■ Written exercise: Update the records below so that every "GUI agent" becomes "UI agent", and leave everything else unchanged.

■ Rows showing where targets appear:
• • • •
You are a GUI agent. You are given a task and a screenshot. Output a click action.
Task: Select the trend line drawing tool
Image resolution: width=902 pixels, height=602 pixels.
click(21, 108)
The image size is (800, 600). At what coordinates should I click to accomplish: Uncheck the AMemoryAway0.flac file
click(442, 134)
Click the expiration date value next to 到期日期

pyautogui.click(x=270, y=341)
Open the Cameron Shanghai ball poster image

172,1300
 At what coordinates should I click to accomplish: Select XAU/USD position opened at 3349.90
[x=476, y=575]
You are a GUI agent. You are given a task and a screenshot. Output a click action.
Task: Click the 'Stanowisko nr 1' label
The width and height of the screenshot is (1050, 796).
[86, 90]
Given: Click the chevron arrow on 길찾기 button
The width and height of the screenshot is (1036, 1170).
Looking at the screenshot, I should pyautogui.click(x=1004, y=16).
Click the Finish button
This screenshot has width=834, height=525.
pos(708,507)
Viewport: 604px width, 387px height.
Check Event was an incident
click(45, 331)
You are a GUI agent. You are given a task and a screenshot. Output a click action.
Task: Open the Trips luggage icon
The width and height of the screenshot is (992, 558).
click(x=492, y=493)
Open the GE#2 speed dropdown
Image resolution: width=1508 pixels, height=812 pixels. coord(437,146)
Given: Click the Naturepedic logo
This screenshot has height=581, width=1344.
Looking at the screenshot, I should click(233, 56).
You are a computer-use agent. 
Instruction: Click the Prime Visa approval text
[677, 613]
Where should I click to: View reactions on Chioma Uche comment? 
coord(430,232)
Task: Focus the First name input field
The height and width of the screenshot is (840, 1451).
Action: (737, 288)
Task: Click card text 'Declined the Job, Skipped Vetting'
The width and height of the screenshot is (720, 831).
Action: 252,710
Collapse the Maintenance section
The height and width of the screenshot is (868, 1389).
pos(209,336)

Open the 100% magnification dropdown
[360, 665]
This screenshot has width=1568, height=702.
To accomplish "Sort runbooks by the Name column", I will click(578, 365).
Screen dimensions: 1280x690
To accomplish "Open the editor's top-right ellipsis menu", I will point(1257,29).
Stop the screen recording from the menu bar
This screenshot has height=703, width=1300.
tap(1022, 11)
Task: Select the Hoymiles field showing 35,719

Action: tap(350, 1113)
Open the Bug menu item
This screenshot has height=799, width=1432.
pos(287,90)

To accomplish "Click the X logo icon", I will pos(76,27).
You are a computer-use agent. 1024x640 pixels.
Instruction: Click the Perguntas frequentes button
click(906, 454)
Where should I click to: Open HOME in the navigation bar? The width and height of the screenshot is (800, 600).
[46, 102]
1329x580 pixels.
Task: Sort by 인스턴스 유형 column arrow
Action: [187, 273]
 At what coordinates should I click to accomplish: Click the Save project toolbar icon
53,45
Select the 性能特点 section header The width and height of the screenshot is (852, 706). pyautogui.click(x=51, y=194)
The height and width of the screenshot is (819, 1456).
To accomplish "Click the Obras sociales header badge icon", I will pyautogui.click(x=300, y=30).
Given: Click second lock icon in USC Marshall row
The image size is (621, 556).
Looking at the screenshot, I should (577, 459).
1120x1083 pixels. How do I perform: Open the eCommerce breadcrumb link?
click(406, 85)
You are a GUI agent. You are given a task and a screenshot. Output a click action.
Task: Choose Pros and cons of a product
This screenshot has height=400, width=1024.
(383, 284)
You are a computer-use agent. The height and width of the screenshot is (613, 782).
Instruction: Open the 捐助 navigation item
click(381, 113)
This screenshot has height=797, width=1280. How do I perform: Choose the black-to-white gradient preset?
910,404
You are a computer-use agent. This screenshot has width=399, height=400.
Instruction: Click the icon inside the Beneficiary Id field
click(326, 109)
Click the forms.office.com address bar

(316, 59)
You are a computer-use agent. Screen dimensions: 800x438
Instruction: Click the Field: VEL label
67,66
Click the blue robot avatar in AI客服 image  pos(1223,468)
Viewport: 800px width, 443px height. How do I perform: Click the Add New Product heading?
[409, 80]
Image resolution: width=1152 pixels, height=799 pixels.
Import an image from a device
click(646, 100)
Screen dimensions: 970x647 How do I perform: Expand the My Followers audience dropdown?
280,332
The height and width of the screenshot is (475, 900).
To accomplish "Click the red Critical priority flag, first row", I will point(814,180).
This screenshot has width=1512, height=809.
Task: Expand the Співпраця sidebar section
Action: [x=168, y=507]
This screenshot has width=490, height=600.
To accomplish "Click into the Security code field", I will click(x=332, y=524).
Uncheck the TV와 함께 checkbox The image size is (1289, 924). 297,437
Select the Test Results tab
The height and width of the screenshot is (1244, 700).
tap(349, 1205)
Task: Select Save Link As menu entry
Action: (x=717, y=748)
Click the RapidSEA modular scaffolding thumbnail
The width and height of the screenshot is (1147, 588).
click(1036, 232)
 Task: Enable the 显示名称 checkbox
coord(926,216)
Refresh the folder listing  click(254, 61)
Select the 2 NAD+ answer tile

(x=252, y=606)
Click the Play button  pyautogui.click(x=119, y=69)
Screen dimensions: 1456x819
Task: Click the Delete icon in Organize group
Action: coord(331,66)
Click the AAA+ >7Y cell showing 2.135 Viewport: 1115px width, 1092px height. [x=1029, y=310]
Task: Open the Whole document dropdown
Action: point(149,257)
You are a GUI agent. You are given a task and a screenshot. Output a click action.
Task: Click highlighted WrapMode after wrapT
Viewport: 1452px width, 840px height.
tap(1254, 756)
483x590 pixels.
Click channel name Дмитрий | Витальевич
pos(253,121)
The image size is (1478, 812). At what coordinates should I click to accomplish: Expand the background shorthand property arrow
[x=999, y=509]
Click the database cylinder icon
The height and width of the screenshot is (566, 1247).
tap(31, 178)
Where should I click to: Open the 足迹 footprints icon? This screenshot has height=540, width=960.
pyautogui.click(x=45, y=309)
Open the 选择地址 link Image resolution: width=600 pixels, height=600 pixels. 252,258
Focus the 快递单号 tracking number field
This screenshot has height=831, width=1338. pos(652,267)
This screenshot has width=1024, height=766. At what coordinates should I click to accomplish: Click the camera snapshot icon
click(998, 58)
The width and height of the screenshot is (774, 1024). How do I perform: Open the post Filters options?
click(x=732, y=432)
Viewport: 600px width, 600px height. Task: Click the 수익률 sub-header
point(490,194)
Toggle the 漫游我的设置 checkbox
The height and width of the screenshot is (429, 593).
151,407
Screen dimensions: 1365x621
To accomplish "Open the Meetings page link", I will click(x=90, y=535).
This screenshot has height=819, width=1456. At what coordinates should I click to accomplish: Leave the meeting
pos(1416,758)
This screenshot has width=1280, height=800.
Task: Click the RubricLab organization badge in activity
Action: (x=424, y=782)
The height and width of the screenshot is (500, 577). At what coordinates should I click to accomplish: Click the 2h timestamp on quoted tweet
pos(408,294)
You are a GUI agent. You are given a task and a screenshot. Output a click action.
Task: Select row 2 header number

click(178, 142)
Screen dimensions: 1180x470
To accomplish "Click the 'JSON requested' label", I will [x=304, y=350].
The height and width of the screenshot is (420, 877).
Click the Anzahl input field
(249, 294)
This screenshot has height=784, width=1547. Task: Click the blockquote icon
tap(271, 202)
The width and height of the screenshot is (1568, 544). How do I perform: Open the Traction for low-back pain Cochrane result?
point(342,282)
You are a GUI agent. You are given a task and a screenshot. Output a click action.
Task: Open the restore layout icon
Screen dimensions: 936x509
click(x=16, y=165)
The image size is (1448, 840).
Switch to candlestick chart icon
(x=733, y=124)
• • • •
■ Result:
You are a UI agent. You are given a task and a screenshot. Output a click action.
Task: Select the trend line drawing tool
Image resolution: width=902 pixels, height=602 pixels.
click(21, 108)
The image size is (800, 600). At what coordinates should I click to accomplish: Uncheck the AMemoryAway0.flac file
click(442, 134)
Click the expiration date value next to 到期日期

pyautogui.click(x=270, y=341)
Open the Cameron Shanghai ball poster image

172,1300
 At what coordinates should I click to accomplish: Select XAU/USD position opened at 3349.90
[x=476, y=575]
You are a UI agent. You are given a task and a screenshot. Output a click action.
Task: Click the 'Stanowisko nr 1' label
The width and height of the screenshot is (1050, 796).
[86, 90]
Given: Click the chevron arrow on 길찾기 button
The width and height of the screenshot is (1036, 1170).
Looking at the screenshot, I should pyautogui.click(x=1004, y=16).
Click the Finish button
This screenshot has width=834, height=525.
pos(708,507)
Viewport: 604px width, 387px height.
Check Event was an incident
click(45, 331)
You are a UI agent. You are given a task and a screenshot. Output a click action.
Task: Open the Trips luggage icon
The width and height of the screenshot is (992, 558).
click(x=492, y=493)
Open the GE#2 speed dropdown
Image resolution: width=1508 pixels, height=812 pixels. coord(437,146)
Given: Click the Naturepedic logo
This screenshot has height=581, width=1344.
Looking at the screenshot, I should click(233, 56).
You are a computer-use agent. 
Instruction: Click the Prime Visa approval text
[677, 613]
Where should I click to: View reactions on Chioma Uche comment? 
coord(430,232)
Task: Focus the First name input field
The height and width of the screenshot is (840, 1451).
Action: (737, 288)
Task: Click card text 'Declined the Job, Skipped Vetting'
The width and height of the screenshot is (720, 831).
Action: 252,710
Collapse the Maintenance section
The height and width of the screenshot is (868, 1389).
pos(209,336)

Open the 100% magnification dropdown
[360, 665]
This screenshot has width=1568, height=702.
To accomplish "Sort runbooks by the Name column", I will click(578, 365).
Screen dimensions: 1280x690
To accomplish "Open the editor's top-right ellipsis menu", I will point(1257,29).
Stop the screen recording from the menu bar
This screenshot has height=703, width=1300.
tap(1022, 11)
Task: Select the Hoymiles field showing 35,719

Action: tap(350, 1113)
Open the Bug menu item
This screenshot has height=799, width=1432.
pos(287,90)

To accomplish "Click the X logo icon", I will pos(76,27).
You are a computer-use agent. 1024x640 pixels.
Instruction: Click the Perguntas frequentes button
click(906, 454)
Where should I click to: Open HOME in the navigation bar? The width and height of the screenshot is (800, 600).
[46, 102]
1329x580 pixels.
Task: Sort by 인스턴스 유형 column arrow
Action: [187, 273]
 At what coordinates should I click to accomplish: Click the Save project toolbar icon
53,45
Select the 性能特点 section header The width and height of the screenshot is (852, 706). pyautogui.click(x=51, y=194)
The height and width of the screenshot is (819, 1456).
To accomplish "Click the Obras sociales header badge icon", I will pyautogui.click(x=300, y=30).
Given: Click second lock icon in USC Marshall row
The image size is (621, 556).
Looking at the screenshot, I should (577, 459).
1120x1083 pixels. How do I perform: Open the eCommerce breadcrumb link?
click(406, 85)
You are a UI agent. You are given a task and a screenshot. Output a click action.
Task: Choose Pros and cons of a product
This screenshot has height=400, width=1024.
(383, 284)
You are a computer-use agent. The height and width of the screenshot is (613, 782).
Instruction: Open the 捐助 navigation item
click(381, 113)
This screenshot has height=797, width=1280. How do I perform: Choose the black-to-white gradient preset?
910,404
You are a computer-use agent. This screenshot has width=399, height=400.
Instruction: Click the icon inside the Beneficiary Id field
click(326, 109)
Click the forms.office.com address bar

(316, 59)
You are a computer-use agent. Screen dimensions: 800x438
Instruction: Click the Field: VEL label
67,66
Click the blue robot avatar in AI客服 image  pos(1223,468)
Viewport: 800px width, 443px height. How do I perform: Click the Add New Product heading?
[409, 80]
Image resolution: width=1152 pixels, height=799 pixels.
Import an image from a device
click(646, 100)
Screen dimensions: 970x647 How do I perform: Expand the My Followers audience dropdown?
280,332
The height and width of the screenshot is (475, 900).
To accomplish "Click the red Critical priority flag, first row", I will point(814,180).
This screenshot has width=1512, height=809.
Task: Expand the Співпраця sidebar section
Action: [x=168, y=507]
This screenshot has width=490, height=600.
To accomplish "Click into the Security code field", I will click(x=332, y=524).
Uncheck the TV와 함께 checkbox The image size is (1289, 924). 297,437
Select the Test Results tab
The height and width of the screenshot is (1244, 700).
tap(349, 1205)
Task: Select Save Link As menu entry
Action: (x=717, y=748)
Click the RapidSEA modular scaffolding thumbnail
The width and height of the screenshot is (1147, 588).
click(1036, 232)
 Task: Enable the 显示名称 checkbox
coord(926,216)
Refresh the folder listing  click(254, 61)
Select the 2 NAD+ answer tile

(x=252, y=606)
Click the Play button  pyautogui.click(x=119, y=69)
Screen dimensions: 1456x819
Task: Click the Delete icon in Organize group
Action: coord(331,66)
Click the AAA+ >7Y cell showing 2.135 Viewport: 1115px width, 1092px height. [x=1029, y=310]
Task: Open the Whole document dropdown
Action: point(149,257)
You are a UI agent. You are given a task and a screenshot. Output a click action.
Task: Click highlighted WrapMode after wrapT
Viewport: 1452px width, 840px height.
tap(1254, 756)
483x590 pixels.
Click channel name Дмитрий | Витальевич
pos(253,121)
The image size is (1478, 812). At what coordinates should I click to accomplish: Expand the background shorthand property arrow
[x=999, y=509]
Click the database cylinder icon
The height and width of the screenshot is (566, 1247).
tap(31, 178)
Where should I click to: Open the 足迹 footprints icon? This screenshot has height=540, width=960.
pyautogui.click(x=45, y=309)
Open the 选择地址 link Image resolution: width=600 pixels, height=600 pixels. 252,258
Focus the 快递单号 tracking number field
This screenshot has height=831, width=1338. pos(652,267)
This screenshot has width=1024, height=766. At what coordinates should I click to accomplish: Click the camera snapshot icon
click(998, 58)
The width and height of the screenshot is (774, 1024). How do I perform: Open the post Filters options?
click(x=732, y=432)
Viewport: 600px width, 600px height. Task: Click the 수익률 sub-header
point(490,194)
Toggle the 漫游我的设置 checkbox
The height and width of the screenshot is (429, 593).
151,407
Screen dimensions: 1365x621
To accomplish "Open the Meetings page link", I will click(x=90, y=535).
This screenshot has height=819, width=1456. At what coordinates should I click to accomplish: Leave the meeting
pos(1416,758)
This screenshot has width=1280, height=800.
Task: Click the RubricLab organization badge in activity
Action: (x=424, y=782)
The height and width of the screenshot is (500, 577). At what coordinates should I click to accomplish: Click the 2h timestamp on quoted tweet
pos(408,294)
You are a UI agent. You are given a task and a screenshot. Output a click action.
Task: Select row 2 header number

click(178, 142)
Screen dimensions: 1180x470
To accomplish "Click the 'JSON requested' label", I will [x=304, y=350].
The height and width of the screenshot is (420, 877).
Click the Anzahl input field
(249, 294)
This screenshot has height=784, width=1547. Task: Click the blockquote icon
tap(271, 202)
The width and height of the screenshot is (1568, 544). How do I perform: Open the Traction for low-back pain Cochrane result?
point(342,282)
You are a UI agent. You are given a task and a screenshot. Output a click action.
Task: Open the restore layout icon
Screen dimensions: 936x509
click(x=16, y=165)
The image size is (1448, 840).
Switch to candlestick chart icon
(x=733, y=124)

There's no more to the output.